■ TEXT TO READ ■

= Berkeley Geochronology Center =

The Berkeley Geochronology Center (BGC) is a non-profit geochronology research institute in Berkeley, California. It was originally a research group in the laboratory of geochronologist Garniss Curtis at the University of California, Berkeley. The center is now an independent scientific research institute with close Berkeley affiliations and directed by geologist and geochronologist Paul Renne, a professor in residence in the department of earth and planetary science at Berkeley.

==History==
In 1985, Curtis, set to retire in 1989, moved the group from his lab at the university to the basement of the independent Institute for Human Origins (IHO), at the suggestion of American anthropologist F. Clark Howell. The geochronologists worked separately from the IHO, although IHO contained their bureaucratic infrastructure, until 1989 when they became officially known as the Institute for Human Origins Geochronology Center. In 1994 the group officially split from the IHO based on different viewpoints of their respective missions.

■ WRITTEN TASKS ■
a) Repeat the passage about the Berkeley Geochronology Center from "The Berkeley Geochronology" up to and including "science at Berkeley.".
b) For each statement below, say yes or no according to the passage about the Berkeley Geochronology Center, and quote the words of the passage that decide it: (i) Curtis moved the group to the basement of the Institute for Human Origins in 1985. (ii) The group officially split from the Institute for Human Origins in 1989. (iii) The center is directed by Garniss Curtis.

■ DATA SHOWN ■
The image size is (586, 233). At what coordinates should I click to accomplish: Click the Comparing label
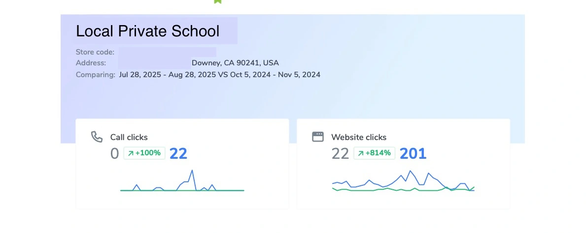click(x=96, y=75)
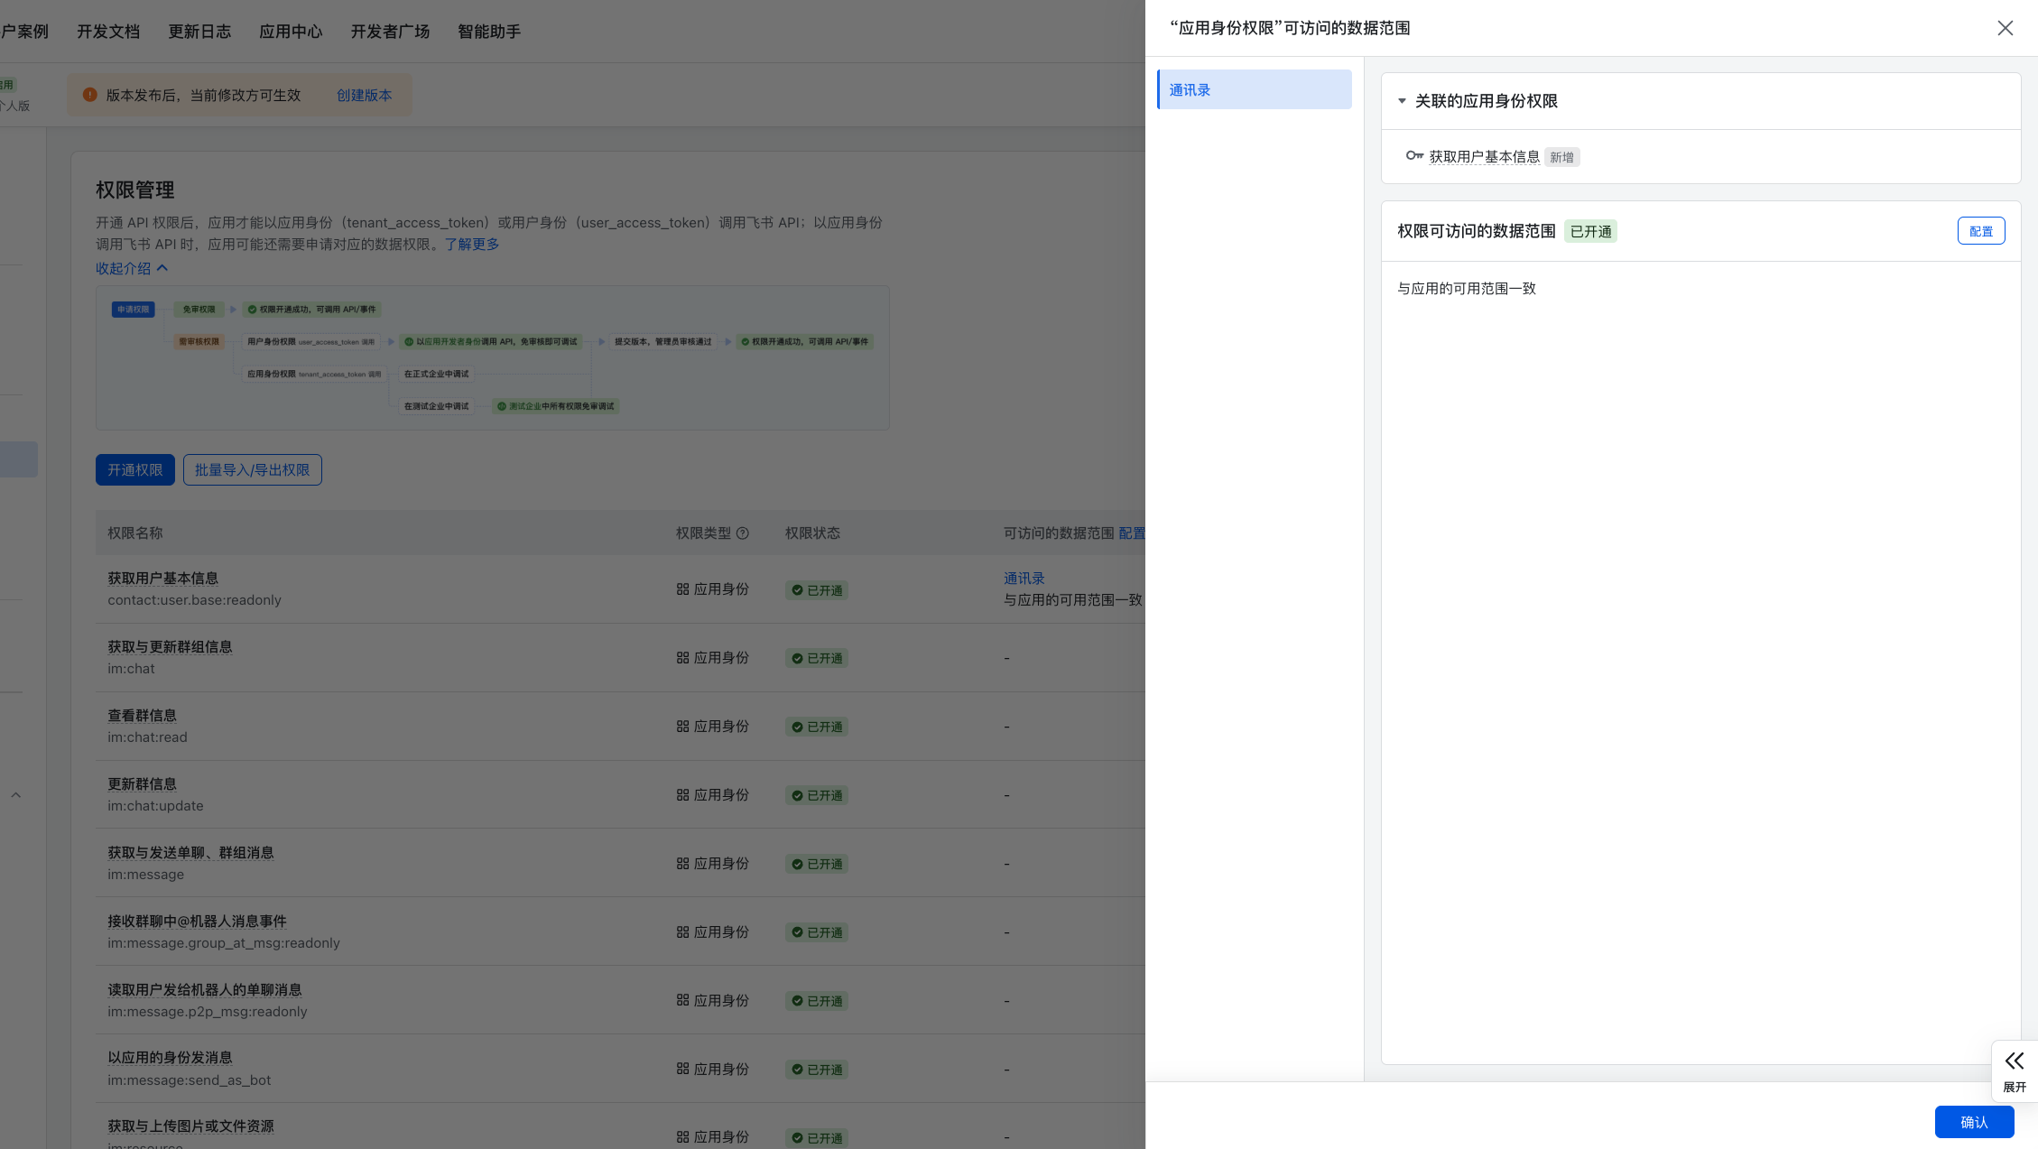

■ ANSWERS TO THE TASKS ■
a)
The Berkeley Geochronology Center (BGC) is a non-profit geochronology research institute in Berkeley, California. It was originally a research group in the laboratory of geochronologist Garniss Curtis at the University of California, Berkeley. The center is now an independent scientific research institute with close Berkeley affiliations and directed by geologist and geochronologist Paul Renne, a professor in residence in the department of earth and planetary science at Berkeley.

b)
(i) Yes: "In 1985, Curtis, set to retire in 1989, moved the group from his lab at the university to the basement of the independent Institute for Human Origins (IHO)"
(ii) No: "In 1994 the group officially split from the IHO"
(iii) No: "directed by geologist and geochronologist Paul Renne"